手に持つと微にしなる。シンプルな並製本に見えながら洗練された本書の造本は、重版によって刷新されたものだ。初版は、著者である台北の出版ユニット、Fotobook DUMMIES Dayら自身によって製本され、出版された。
第2版となる本書は、マーストリヒトにある独立系書店Limestone Books から出版された。流通が意識された本書では、初版のリング製本を活かした、判型違いの写真の差し込みを引き継ぎつつも、図書館や文化施設に収蔵してもらう際の扱いやすさを意識し設計しなおされている。

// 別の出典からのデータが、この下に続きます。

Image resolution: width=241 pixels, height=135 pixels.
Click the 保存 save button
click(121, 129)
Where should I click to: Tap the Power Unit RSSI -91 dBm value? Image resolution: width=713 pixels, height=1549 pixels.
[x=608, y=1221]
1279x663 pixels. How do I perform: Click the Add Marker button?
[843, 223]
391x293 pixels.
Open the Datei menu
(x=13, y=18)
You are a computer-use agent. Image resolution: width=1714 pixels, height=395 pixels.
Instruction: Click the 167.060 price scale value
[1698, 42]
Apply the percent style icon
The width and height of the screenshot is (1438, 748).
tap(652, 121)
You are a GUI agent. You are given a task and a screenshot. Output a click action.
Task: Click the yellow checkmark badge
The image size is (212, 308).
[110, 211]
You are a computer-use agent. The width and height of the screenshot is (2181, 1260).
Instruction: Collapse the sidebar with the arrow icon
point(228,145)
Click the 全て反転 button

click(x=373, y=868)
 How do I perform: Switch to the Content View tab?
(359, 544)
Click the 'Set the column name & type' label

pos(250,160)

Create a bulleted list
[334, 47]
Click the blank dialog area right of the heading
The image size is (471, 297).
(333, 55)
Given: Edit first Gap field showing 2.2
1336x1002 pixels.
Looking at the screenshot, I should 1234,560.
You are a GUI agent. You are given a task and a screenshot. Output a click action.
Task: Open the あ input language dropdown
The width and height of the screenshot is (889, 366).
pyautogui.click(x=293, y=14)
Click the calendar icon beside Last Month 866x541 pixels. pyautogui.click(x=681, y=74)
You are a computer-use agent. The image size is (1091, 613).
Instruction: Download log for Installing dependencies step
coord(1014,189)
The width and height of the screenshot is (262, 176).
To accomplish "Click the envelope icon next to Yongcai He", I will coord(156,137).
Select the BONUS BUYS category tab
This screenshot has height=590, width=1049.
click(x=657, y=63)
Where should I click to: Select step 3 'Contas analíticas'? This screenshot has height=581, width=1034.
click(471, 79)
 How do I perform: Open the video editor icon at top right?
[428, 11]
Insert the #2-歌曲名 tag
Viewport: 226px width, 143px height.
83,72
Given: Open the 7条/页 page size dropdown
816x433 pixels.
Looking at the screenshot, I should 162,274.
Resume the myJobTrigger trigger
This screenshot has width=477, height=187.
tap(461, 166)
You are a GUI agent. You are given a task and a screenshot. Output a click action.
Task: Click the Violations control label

2019 年、Fotobook DUMMIES Day の、Liu Chao-tzeとLin Junye は、「なぜ私たちは〈フォトブック〉を作るのか」という素朴な問いのもと、東南アジアの独立系書店、写真家やアーティストの元を訪れリサーチを行った。もともと、台北での同名のフォトブックフェアとして活動を始めた彼女らは、フィールワークを通して〈フォトブック〉という外来語がいかにアジア諸国において変容してきたかに目を向けるようになる。本書において〈フォトブック〉のさすものは、必ずしも写真や写真集という媒体そのものに留まらない。〈イメージ〉、〈セルフ・パブリッシング〉といったキーワードを往来しながら徐々に逸脱し出版が持つ公共性へとシフトしていく。